姜維の言う通り、戦争を経験した兵士や一般市民があまりの悲惨さに精神を病み、毎日悪夢にうなされ、フラッシュバックを経験し、廃人と化す例は数えきれないほど多い。

そういった世界を経験した男性、そしてまさに今この瞬間その渦中に身を投じている男性を受け止め、ケアすることは普通の女性には到底困難で荷が重いだろうと思われる。

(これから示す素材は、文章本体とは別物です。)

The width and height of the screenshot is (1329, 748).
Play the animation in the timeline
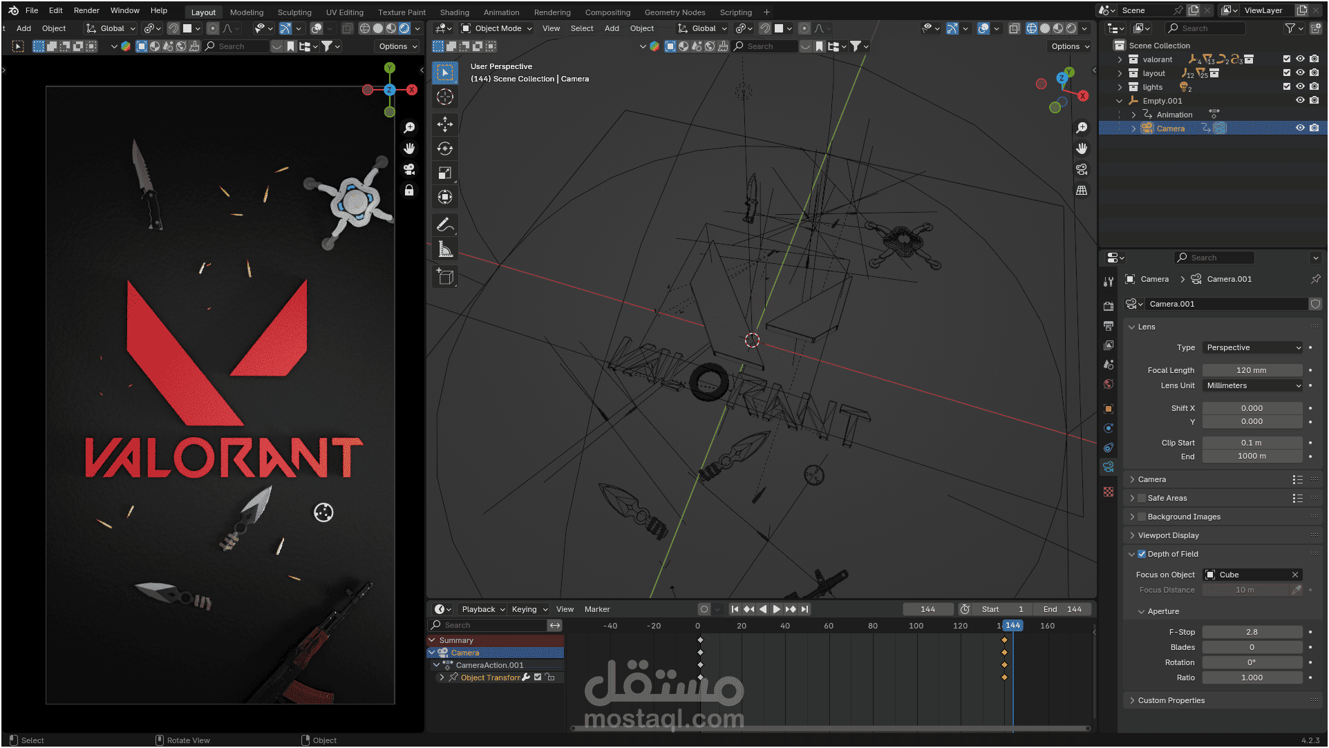pos(776,609)
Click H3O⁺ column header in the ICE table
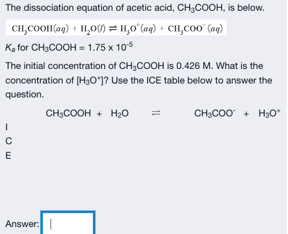Viewport: 288px width, 234px height. [x=270, y=113]
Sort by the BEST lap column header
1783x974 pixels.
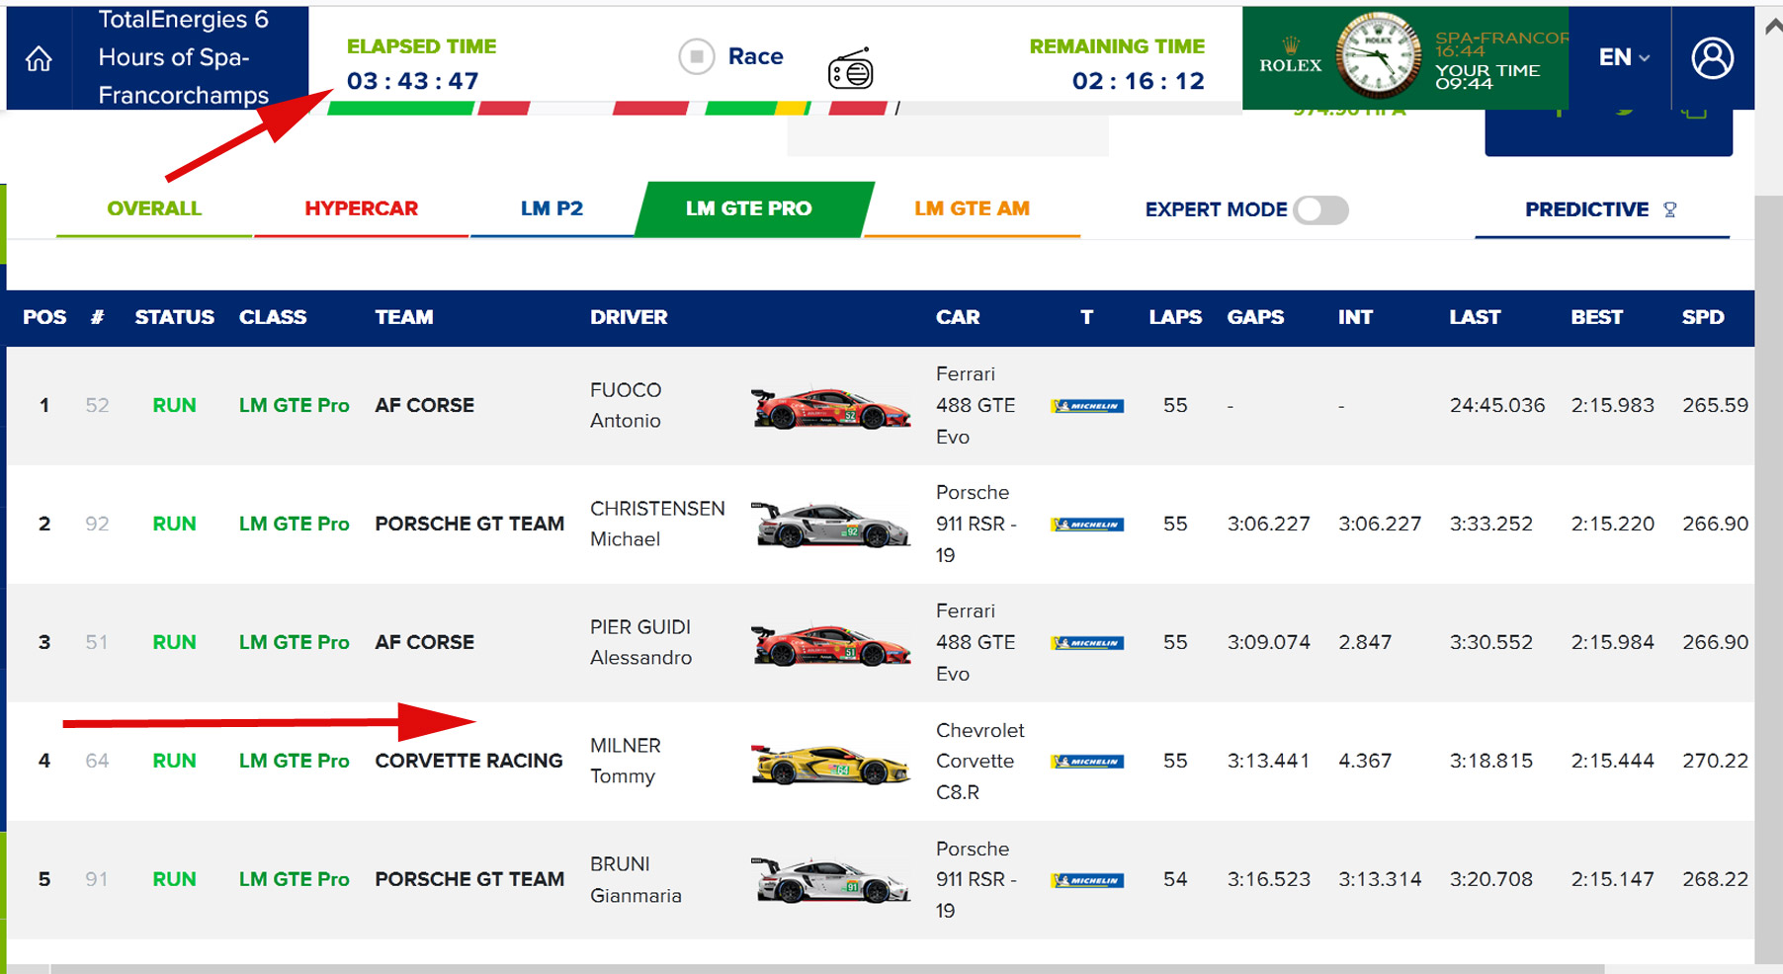(1596, 317)
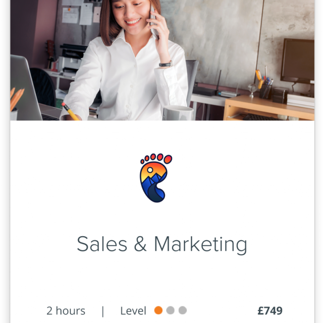Click the colorful footprint logo
Viewport: 323px width, 323px height.
pos(156,178)
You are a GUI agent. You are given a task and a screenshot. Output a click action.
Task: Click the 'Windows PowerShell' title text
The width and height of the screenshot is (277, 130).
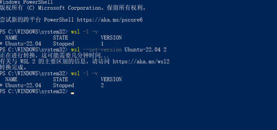point(26,2)
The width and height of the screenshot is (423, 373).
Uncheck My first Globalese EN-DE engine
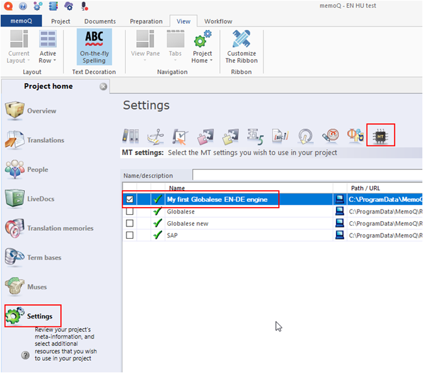130,200
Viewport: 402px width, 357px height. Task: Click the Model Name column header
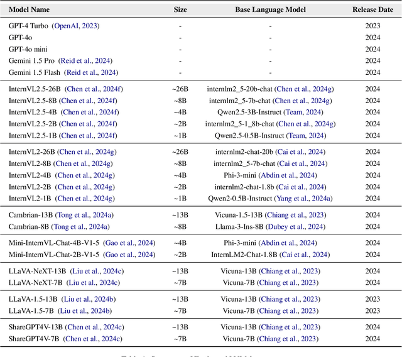[28, 9]
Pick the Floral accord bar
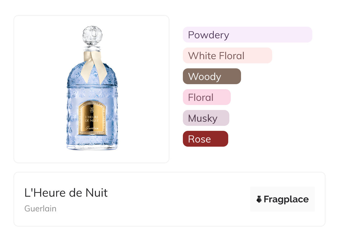The width and height of the screenshot is (339, 240). coord(207,97)
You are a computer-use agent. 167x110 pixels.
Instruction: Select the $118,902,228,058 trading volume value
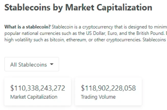108,88

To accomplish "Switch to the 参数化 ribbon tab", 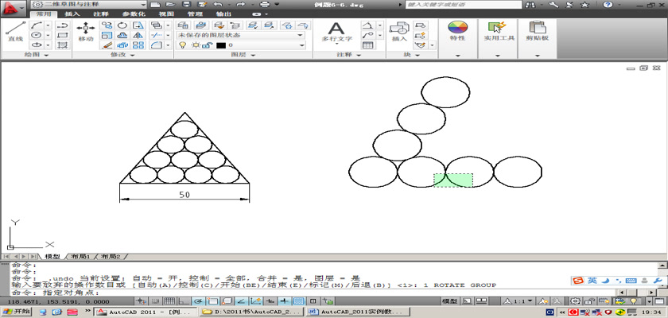I will [132, 14].
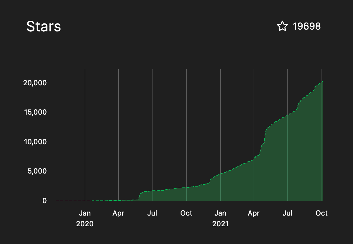This screenshot has height=244, width=353.
Task: Click the 2020 year label
Action: (85, 224)
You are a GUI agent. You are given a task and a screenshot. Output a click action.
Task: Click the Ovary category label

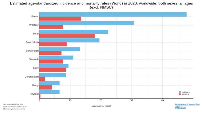tap(35, 85)
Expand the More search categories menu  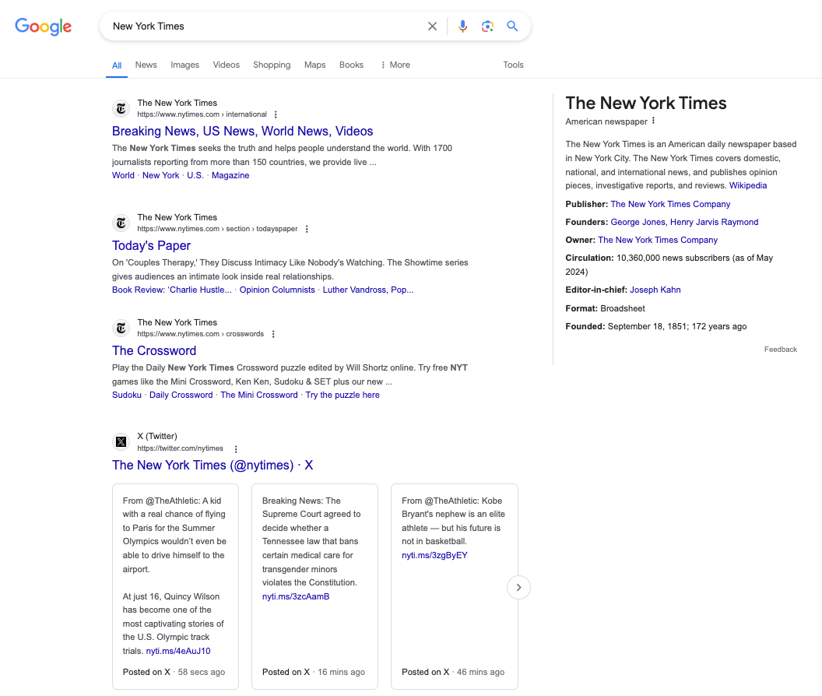click(395, 65)
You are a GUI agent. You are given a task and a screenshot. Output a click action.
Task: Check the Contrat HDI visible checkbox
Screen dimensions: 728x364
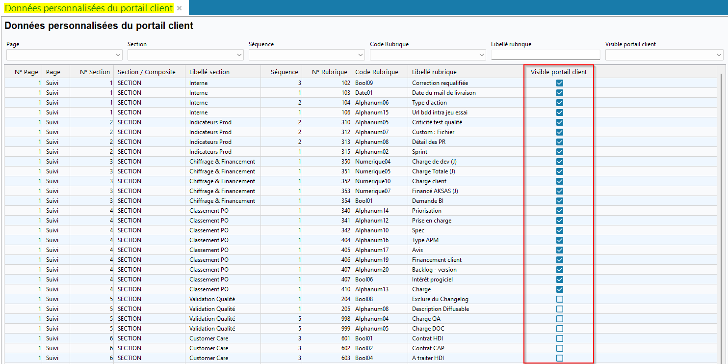[x=559, y=338]
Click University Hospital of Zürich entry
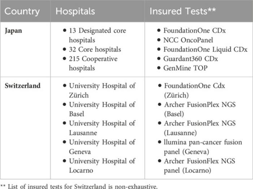This screenshot has width=253, height=189. coord(102,91)
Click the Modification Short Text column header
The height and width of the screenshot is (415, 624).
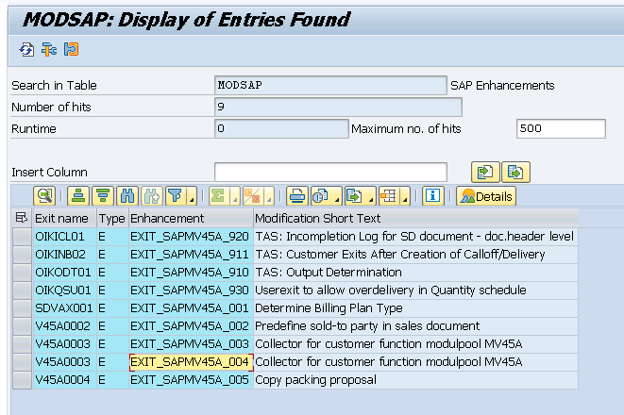pyautogui.click(x=413, y=218)
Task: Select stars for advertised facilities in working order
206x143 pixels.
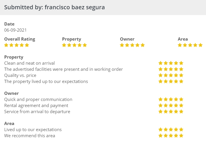Action: tap(171, 69)
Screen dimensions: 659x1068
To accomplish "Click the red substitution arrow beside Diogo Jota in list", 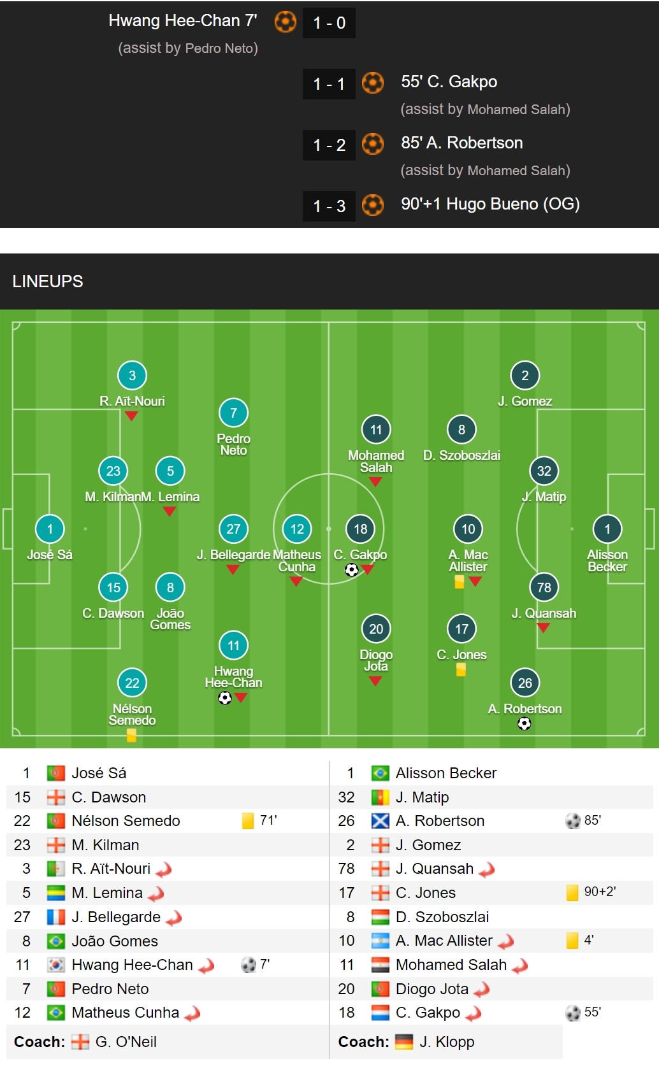I will coord(482,989).
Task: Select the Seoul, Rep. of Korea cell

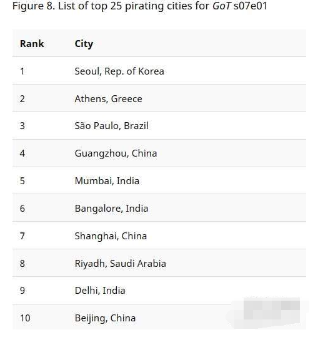Action: [119, 71]
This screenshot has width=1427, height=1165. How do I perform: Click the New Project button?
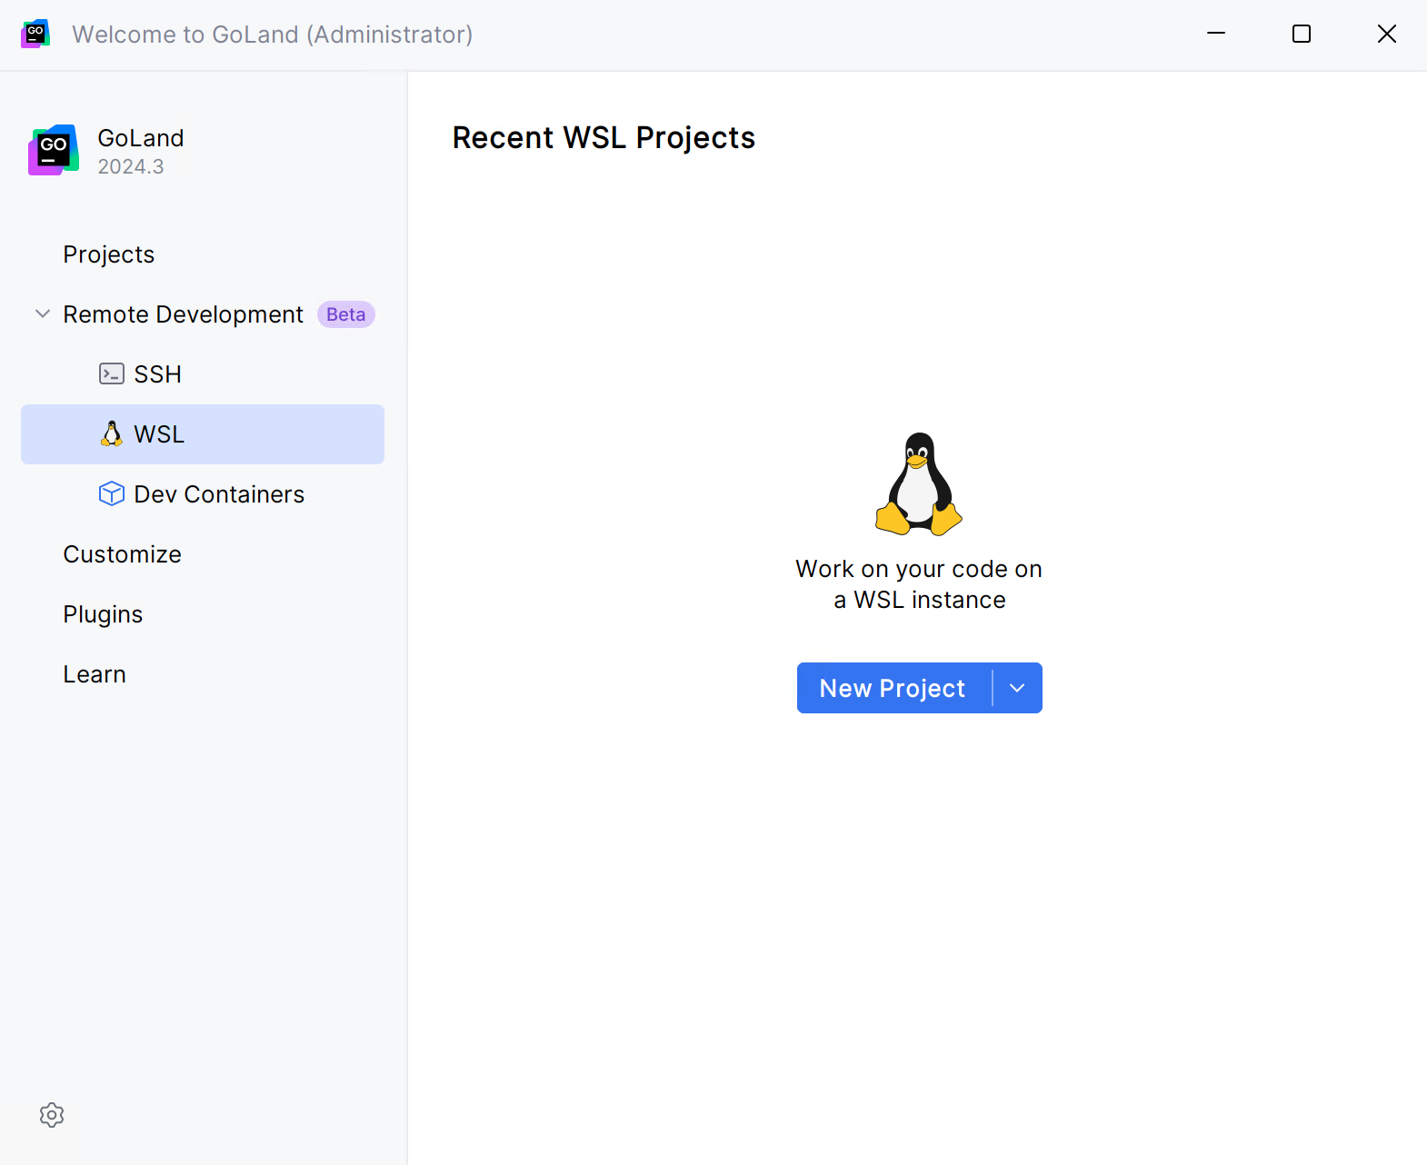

「先程の例に加えて、自分とは全く違った世界に住んでいる相手の方がいいっていう男性もいますよね。恋人や妻は自分がどういう仕事をしているのか、何をやっているのか一切知らない。だからこそ安心できる。彼女と一緒にいる時には普段の役目を全て忘れて、本来の自分でいられるというような」

前髪を指で払い、姜維が何かを思案するような顔つきを見せる。

その瞬間、微かに空気が変わった気がした。

法正の目から見ても気のせいかと思えるほどの、ささやかな変化だ。

淡々と語る若者の目の色が、今までの知的で大人びたものとは異なり、年相応ともいえる幼さを僅かに取り戻したように思えて。